**What is being asked:**
Every line of the material below, from the top through the line with "Semporna (194, 2277)", should be reproduced exactly.

Records for the task Start Marker

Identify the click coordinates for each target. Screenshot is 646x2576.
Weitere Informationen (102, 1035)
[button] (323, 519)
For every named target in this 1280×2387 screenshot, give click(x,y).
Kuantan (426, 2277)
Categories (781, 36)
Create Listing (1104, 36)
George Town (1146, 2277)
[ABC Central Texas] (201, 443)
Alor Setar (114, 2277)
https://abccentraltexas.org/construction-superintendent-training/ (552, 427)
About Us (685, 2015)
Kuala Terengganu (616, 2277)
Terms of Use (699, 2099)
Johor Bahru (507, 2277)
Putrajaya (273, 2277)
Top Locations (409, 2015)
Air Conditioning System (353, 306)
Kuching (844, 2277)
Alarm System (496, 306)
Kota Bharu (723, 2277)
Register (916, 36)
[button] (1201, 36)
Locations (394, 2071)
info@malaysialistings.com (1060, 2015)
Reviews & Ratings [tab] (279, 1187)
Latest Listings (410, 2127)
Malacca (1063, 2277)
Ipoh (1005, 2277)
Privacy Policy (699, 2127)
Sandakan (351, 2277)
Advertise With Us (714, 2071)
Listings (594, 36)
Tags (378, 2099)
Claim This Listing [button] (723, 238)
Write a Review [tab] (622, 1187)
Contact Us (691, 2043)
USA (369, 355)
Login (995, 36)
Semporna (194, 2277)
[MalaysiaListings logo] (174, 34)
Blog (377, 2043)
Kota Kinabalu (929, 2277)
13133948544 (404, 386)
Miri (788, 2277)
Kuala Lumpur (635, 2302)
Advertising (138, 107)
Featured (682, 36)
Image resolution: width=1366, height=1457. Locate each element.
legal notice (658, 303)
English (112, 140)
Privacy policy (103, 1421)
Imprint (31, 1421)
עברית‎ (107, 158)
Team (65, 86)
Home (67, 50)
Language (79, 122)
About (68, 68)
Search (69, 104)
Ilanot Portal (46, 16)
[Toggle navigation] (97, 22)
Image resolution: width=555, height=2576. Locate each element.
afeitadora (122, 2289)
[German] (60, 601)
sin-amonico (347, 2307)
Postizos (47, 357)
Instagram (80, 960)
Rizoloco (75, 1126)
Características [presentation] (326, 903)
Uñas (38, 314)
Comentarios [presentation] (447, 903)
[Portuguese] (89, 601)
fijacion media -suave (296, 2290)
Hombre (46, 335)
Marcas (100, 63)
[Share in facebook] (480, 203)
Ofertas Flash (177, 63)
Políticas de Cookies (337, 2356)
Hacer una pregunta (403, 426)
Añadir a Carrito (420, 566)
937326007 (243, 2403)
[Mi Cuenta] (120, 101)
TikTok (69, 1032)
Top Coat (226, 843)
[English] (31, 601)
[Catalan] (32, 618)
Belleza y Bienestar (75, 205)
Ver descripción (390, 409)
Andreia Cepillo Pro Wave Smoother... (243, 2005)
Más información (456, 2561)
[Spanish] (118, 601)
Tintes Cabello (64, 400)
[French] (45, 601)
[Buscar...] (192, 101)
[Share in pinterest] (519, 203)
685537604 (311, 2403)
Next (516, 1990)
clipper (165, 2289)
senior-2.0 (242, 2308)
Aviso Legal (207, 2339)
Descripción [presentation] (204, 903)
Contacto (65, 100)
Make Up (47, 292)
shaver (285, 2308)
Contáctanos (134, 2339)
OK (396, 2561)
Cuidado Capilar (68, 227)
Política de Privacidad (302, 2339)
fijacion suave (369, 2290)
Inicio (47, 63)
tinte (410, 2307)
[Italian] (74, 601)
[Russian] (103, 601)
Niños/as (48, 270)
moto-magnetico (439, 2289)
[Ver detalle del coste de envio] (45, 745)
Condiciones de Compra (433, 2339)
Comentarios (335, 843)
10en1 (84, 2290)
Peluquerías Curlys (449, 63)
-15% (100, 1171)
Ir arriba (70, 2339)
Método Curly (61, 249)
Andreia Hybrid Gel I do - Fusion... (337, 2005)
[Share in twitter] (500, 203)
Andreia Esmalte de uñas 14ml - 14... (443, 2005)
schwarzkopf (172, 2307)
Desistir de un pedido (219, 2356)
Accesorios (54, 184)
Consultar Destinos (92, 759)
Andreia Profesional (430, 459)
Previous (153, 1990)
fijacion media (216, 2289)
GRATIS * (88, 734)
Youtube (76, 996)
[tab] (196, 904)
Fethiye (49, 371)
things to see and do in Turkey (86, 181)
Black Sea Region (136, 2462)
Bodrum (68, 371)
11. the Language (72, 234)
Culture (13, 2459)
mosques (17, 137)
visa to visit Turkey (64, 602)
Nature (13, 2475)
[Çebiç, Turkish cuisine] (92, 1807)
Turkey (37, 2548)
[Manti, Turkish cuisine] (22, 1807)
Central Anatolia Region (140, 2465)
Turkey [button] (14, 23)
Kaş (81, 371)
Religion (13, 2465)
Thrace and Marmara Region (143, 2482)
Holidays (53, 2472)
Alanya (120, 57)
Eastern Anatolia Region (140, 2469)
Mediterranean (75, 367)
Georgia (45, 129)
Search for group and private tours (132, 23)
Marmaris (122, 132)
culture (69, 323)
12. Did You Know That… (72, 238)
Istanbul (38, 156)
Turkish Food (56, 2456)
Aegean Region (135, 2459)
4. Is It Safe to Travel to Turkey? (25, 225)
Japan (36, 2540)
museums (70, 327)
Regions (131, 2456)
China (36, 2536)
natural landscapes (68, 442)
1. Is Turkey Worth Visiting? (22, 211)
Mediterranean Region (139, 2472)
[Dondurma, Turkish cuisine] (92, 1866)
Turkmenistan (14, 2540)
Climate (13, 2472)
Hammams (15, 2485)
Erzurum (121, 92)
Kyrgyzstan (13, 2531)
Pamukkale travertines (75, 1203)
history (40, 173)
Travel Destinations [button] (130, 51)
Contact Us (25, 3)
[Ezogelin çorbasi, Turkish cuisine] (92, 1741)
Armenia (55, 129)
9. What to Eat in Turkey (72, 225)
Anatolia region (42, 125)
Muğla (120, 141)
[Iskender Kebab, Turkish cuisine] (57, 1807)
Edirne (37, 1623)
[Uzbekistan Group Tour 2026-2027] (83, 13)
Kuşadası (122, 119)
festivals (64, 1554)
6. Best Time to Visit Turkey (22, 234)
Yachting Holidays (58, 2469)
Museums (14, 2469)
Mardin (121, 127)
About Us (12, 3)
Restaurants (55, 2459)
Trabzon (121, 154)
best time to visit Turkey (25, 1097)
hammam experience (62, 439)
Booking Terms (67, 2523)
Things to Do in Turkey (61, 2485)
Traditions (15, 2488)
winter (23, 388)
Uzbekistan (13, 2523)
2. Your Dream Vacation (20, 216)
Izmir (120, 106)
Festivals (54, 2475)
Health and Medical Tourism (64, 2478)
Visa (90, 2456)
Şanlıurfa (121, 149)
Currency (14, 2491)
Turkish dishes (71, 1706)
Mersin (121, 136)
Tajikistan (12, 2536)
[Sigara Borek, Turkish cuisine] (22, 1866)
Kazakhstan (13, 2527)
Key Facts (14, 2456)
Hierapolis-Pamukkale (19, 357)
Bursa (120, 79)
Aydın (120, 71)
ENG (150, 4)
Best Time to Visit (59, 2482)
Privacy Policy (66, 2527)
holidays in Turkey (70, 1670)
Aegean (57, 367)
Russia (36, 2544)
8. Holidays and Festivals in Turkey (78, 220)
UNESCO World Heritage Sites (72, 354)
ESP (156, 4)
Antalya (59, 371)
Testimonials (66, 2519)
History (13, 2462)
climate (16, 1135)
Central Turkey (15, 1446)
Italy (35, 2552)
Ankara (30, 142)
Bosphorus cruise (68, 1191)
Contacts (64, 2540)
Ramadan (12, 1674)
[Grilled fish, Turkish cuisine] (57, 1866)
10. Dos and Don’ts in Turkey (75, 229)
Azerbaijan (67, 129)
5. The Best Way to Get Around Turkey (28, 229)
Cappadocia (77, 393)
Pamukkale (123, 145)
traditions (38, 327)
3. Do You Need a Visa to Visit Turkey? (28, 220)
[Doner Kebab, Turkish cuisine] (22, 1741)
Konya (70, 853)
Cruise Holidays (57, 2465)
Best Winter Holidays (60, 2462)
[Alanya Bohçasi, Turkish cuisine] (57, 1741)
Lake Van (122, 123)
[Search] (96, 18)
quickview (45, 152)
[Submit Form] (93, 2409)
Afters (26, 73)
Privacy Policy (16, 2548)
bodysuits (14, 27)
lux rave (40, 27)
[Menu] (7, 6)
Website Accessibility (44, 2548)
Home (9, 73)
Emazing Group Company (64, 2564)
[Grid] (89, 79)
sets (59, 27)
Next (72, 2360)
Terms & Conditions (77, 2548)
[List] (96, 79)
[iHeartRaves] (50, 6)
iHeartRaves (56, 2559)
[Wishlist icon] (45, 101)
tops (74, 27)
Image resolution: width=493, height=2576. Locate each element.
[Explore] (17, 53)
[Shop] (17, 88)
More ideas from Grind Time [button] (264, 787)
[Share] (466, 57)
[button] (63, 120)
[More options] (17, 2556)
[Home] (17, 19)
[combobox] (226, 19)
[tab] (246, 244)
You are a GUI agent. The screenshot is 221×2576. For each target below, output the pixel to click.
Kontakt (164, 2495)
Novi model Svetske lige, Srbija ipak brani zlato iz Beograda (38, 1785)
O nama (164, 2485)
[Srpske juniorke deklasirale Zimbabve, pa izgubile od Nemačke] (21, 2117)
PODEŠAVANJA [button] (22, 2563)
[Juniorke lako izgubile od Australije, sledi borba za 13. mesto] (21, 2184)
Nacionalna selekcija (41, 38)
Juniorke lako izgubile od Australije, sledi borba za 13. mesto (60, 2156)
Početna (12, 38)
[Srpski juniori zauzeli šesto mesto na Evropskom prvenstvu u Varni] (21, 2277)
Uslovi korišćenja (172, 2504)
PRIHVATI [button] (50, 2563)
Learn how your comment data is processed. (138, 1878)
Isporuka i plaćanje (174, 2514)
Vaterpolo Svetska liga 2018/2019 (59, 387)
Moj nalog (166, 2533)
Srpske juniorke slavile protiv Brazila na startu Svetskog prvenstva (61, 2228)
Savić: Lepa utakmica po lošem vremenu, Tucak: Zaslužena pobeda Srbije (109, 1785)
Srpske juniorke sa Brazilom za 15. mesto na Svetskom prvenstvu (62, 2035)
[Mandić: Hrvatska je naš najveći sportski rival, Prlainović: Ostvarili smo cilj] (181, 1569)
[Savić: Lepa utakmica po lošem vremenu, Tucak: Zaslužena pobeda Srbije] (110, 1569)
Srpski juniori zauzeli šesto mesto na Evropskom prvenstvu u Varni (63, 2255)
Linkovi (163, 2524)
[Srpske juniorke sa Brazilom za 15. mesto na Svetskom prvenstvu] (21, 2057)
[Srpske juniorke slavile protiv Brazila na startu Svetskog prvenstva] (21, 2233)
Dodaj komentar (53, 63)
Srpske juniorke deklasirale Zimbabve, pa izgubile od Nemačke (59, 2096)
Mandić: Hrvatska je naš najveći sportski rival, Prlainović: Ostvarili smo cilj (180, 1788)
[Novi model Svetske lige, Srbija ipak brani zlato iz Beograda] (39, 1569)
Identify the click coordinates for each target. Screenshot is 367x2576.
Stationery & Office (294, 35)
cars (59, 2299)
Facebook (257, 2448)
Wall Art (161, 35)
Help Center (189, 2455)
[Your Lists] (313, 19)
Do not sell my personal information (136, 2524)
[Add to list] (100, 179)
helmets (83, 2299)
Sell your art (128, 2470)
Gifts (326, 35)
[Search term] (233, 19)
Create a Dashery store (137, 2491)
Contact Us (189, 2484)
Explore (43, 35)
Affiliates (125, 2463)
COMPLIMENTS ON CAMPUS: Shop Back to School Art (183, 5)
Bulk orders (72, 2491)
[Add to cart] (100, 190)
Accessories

Records for the task End Marker

**Result for this task:**
Identify the click coordinates for each target. Screenshot is 646x2576.
Weitere Informationen (102, 1035)
[button] (323, 519)
For every named target in this 1280×2387 screenshot, give click(x,y).
Kuantan (426, 2277)
Categories (781, 36)
Create Listing (1104, 36)
George Town (1146, 2277)
[ABC Central Texas] (201, 443)
Alor Setar (114, 2277)
https://abccentraltexas.org/construction-superintendent-training/ (552, 427)
About Us (685, 2015)
Kuala Terengganu (616, 2277)
Terms of Use (699, 2099)
Johor Bahru (507, 2277)
Putrajaya (273, 2277)
Top Locations (409, 2015)
Air Conditioning System (353, 306)
Kuching (844, 2277)
Alarm System (496, 306)
Kota Bharu (723, 2277)
Register (916, 36)
[button] (1201, 36)
Locations (394, 2071)
info@malaysialistings.com (1060, 2015)
Reviews & Ratings [tab] (279, 1187)
Latest Listings (410, 2127)
Malacca (1063, 2277)
Ipoh (1005, 2277)
Privacy Policy (699, 2127)
Sandakan (351, 2277)
Advertise With Us (714, 2071)
Listings (594, 36)
Tags (378, 2099)
Claim This Listing [button] (723, 238)
Write a Review [tab] (622, 1187)
Contact Us (691, 2043)
USA (369, 355)
Login (995, 36)
Semporna (194, 2277)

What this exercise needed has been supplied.